LA REGULACIÓN ENERGÉTICA

FINAL

 

Ahora miro todo lo que quedó atrás y veo un camino muy largo, no tanto de años, aunque han sido muchos, como de esfuerzo realizado. A lo largo de esos días, y con ese esfuerzo, he ido construyendo las raíces de mi árbol, el árbol que ahora queda expuesto en este libro.

Quizás sea un árbol solitario, ignorado por todos, o quizás sea un árbol que sea ejemplo de fuerza y verticalidad.

Pero, en todo caso, solitario o no, el árbol está ahí, bien plantado, y yo estoy contento de haberlo construido.

Raíces hundidas por tiempo que parece eterno en la tierra, tronco elevándose, ramas extendidas, hojas abiertas... y finalmente la flor, el final, el camino cumplido, el descanso, la belleza de lo plenamente realizado.

Cuando comenzaba a practicar con la energía todo era un misterio desesperante que se resistía, y ante el cual la cabeza se estrellaba. ¡Tantas son las cosas ante las cuales se estrella la cabeza!.
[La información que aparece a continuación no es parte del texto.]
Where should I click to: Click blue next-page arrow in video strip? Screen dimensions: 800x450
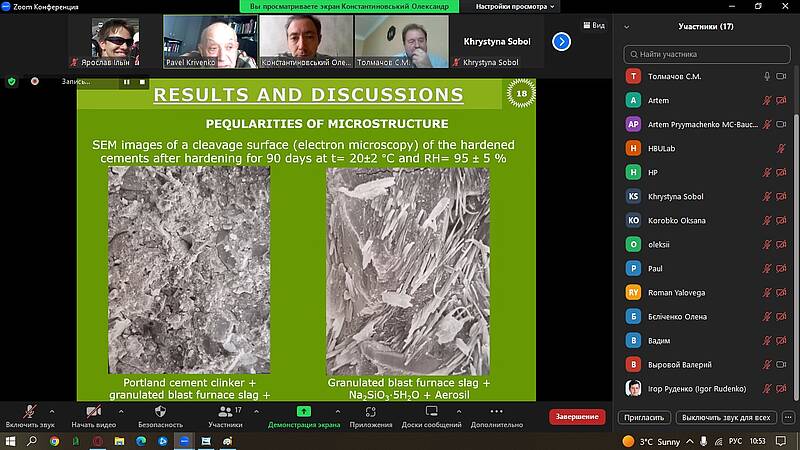point(561,42)
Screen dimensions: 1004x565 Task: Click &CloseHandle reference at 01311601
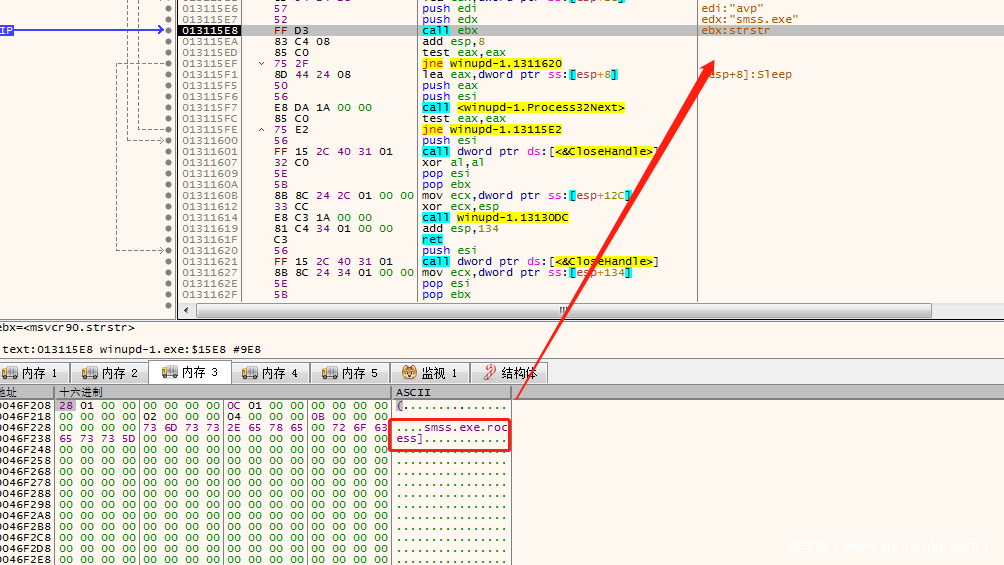(605, 152)
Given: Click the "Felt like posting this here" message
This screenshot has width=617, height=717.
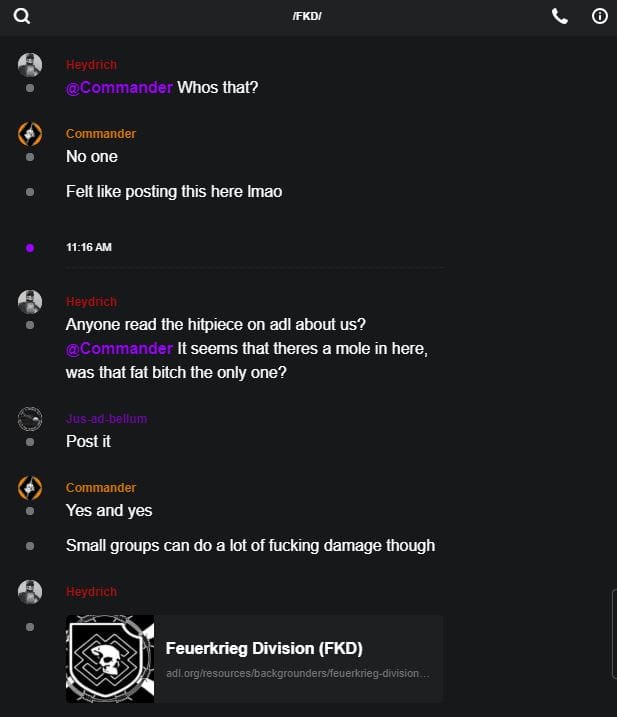Looking at the screenshot, I should click(173, 191).
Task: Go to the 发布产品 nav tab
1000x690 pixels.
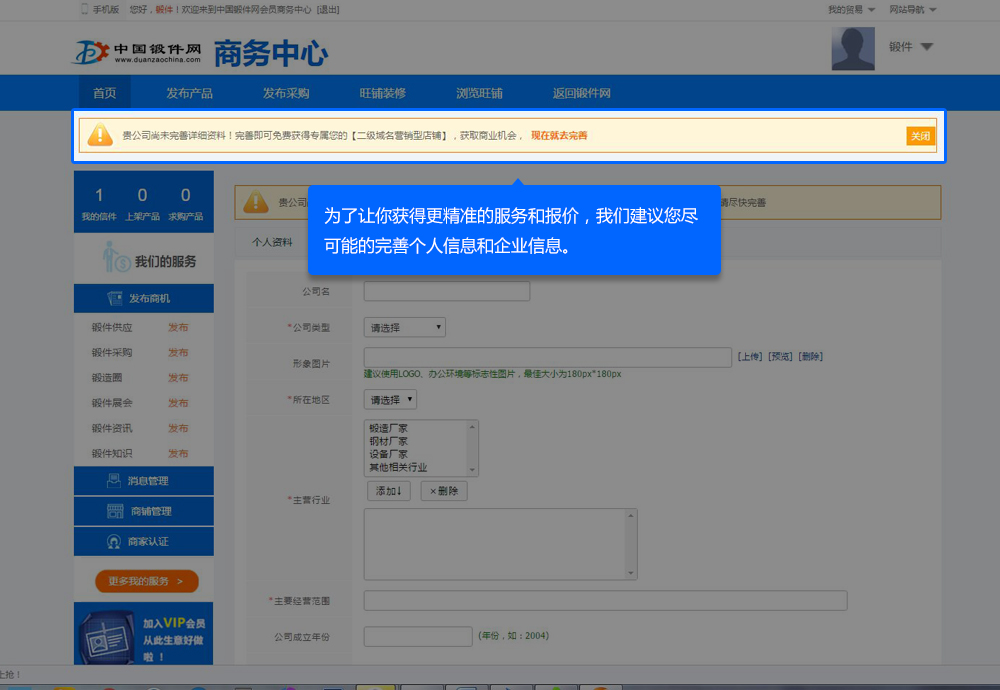Action: (189, 93)
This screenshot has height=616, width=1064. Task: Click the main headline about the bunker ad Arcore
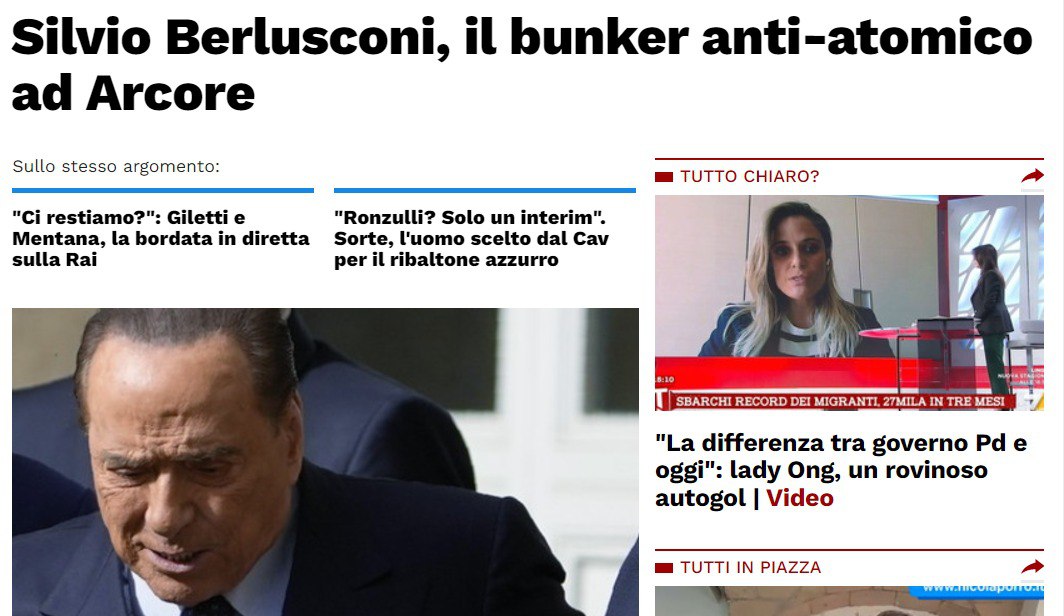pyautogui.click(x=522, y=64)
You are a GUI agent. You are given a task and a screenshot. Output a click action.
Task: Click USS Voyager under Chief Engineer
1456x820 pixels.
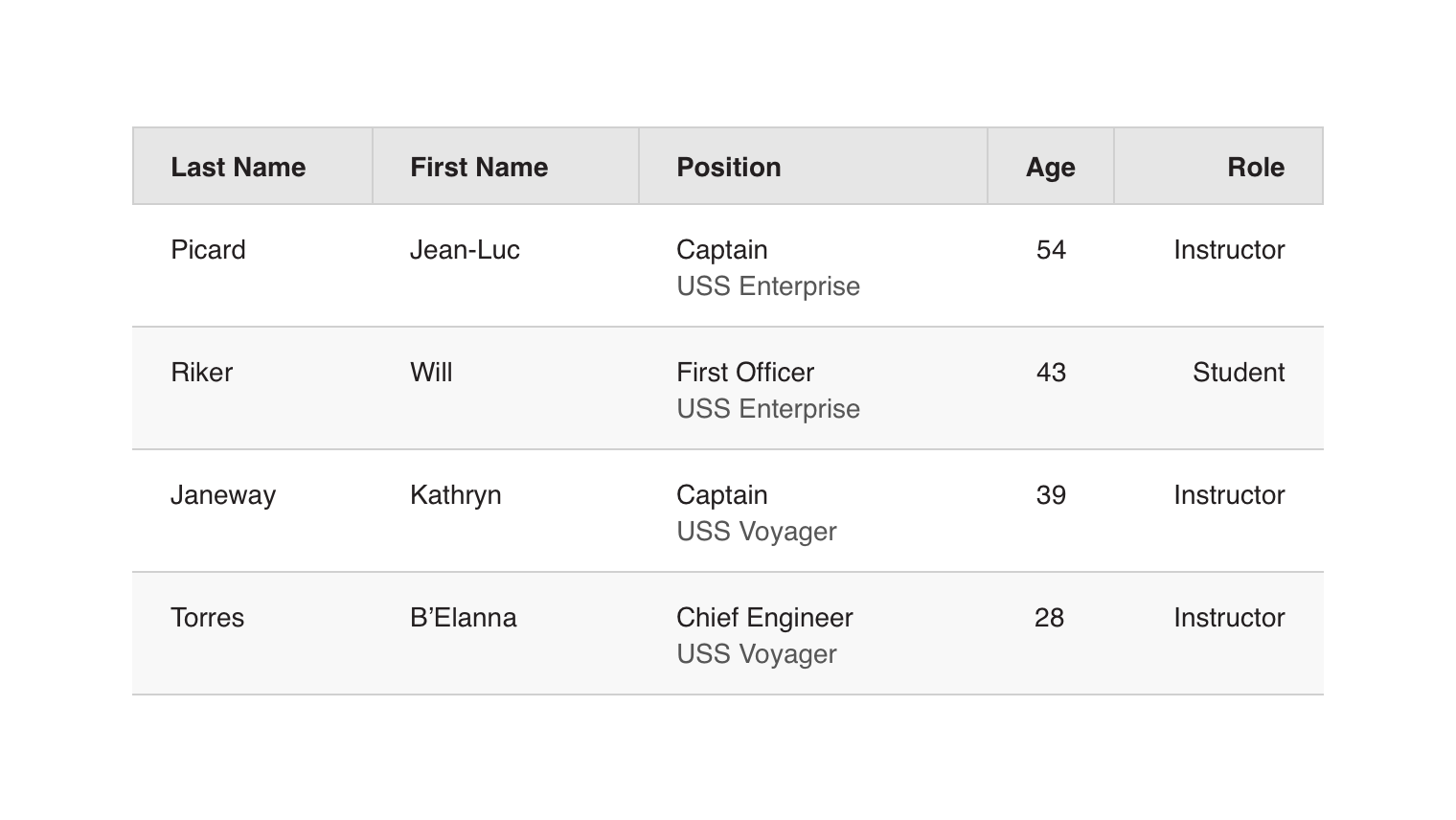click(x=757, y=654)
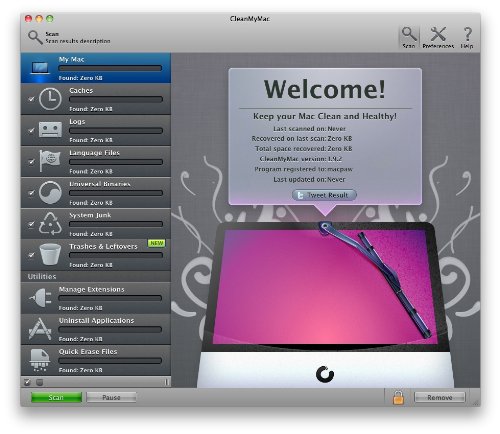Click the green Scan button

[56, 397]
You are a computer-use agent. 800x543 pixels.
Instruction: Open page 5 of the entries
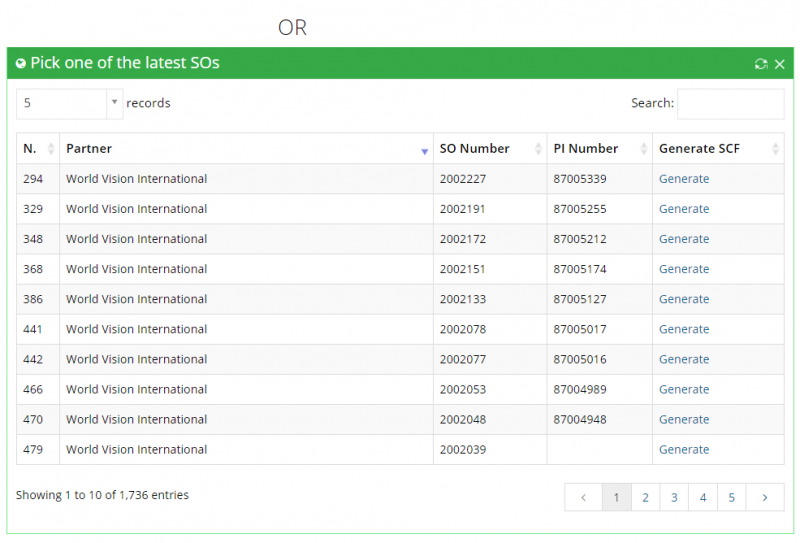[732, 497]
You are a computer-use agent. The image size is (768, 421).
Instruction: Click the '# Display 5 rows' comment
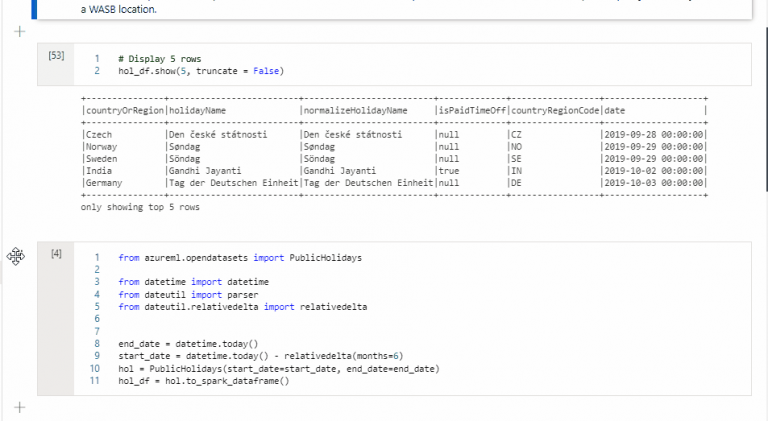pyautogui.click(x=160, y=59)
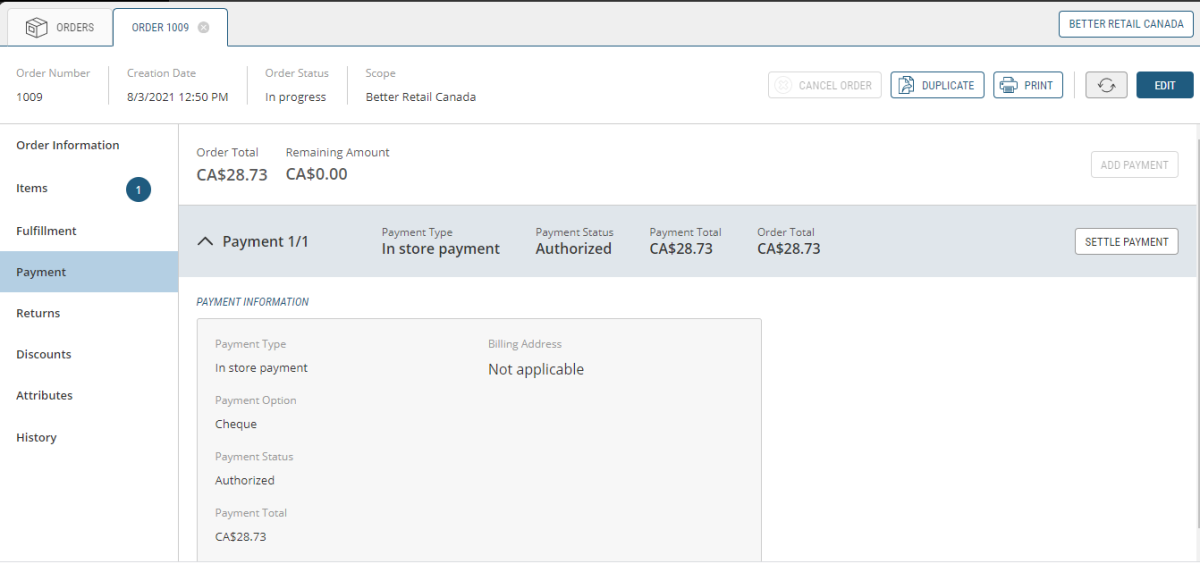Image resolution: width=1200 pixels, height=564 pixels.
Task: Click the Orders box icon
Action: click(37, 28)
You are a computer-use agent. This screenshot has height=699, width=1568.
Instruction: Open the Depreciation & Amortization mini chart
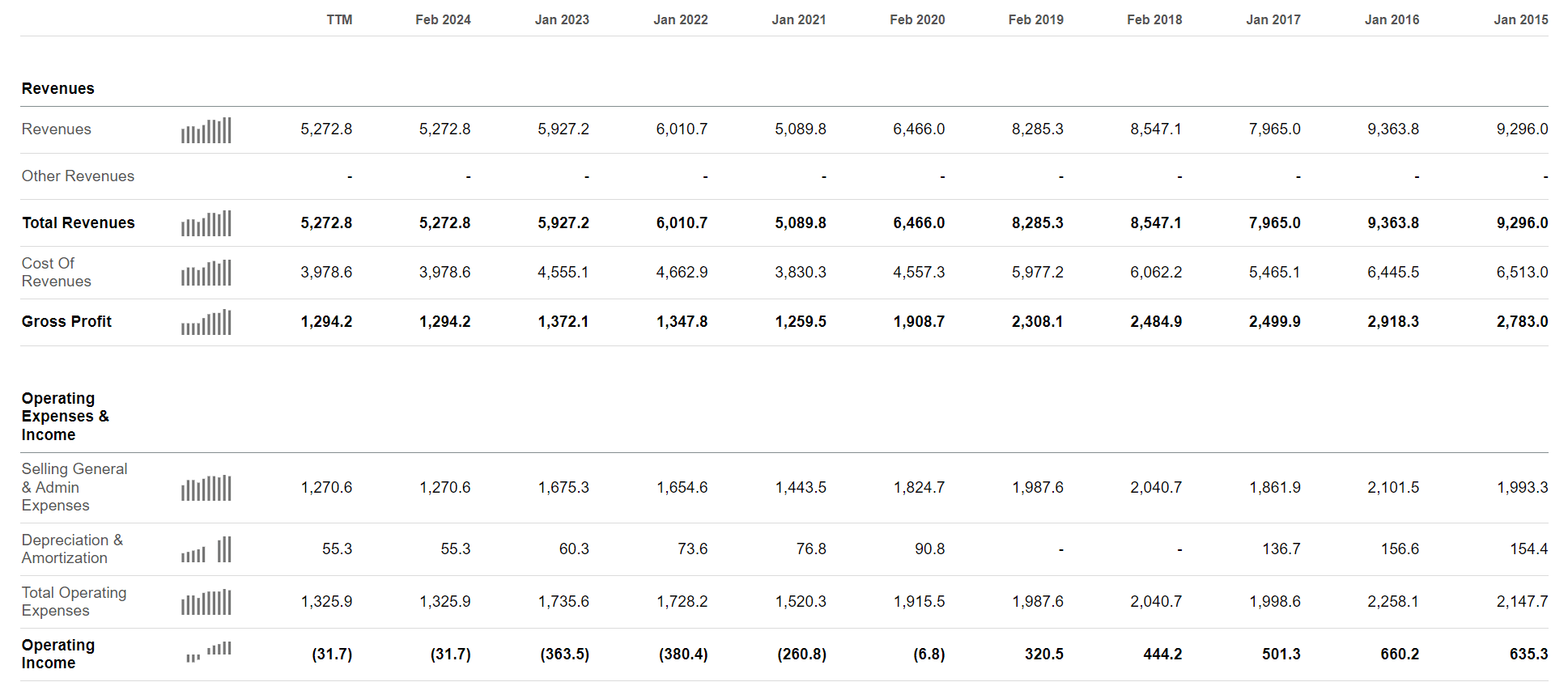pyautogui.click(x=206, y=550)
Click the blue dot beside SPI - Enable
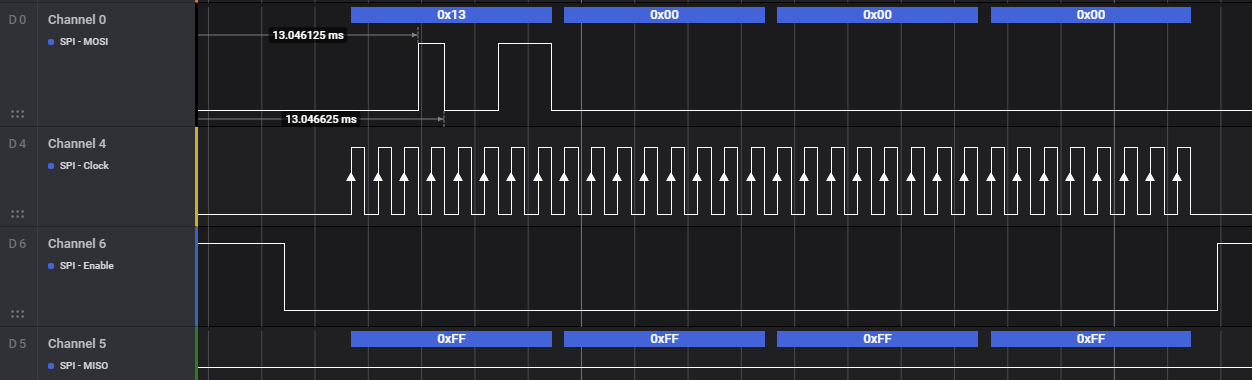 51,266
Ahora, en cambio, todo me es fácil.

Me resulta fácil y simple comprender a las personas, dirigir mis ojos al sitio adonde deben ir mis manos, tocar en el sitio exacto, dejar que se muevan solas, equilibrar la energía, encontrar al final, siempre, el centro de la otra persona.

Es la facilidad del final, la facilidad de la flor, la cual se abre sin esfuerzo.

Por eso quiero terminar este libro, y esta parte de mi vida, utilizando el símbolo de la flor, símbolo de la tarea cumplida.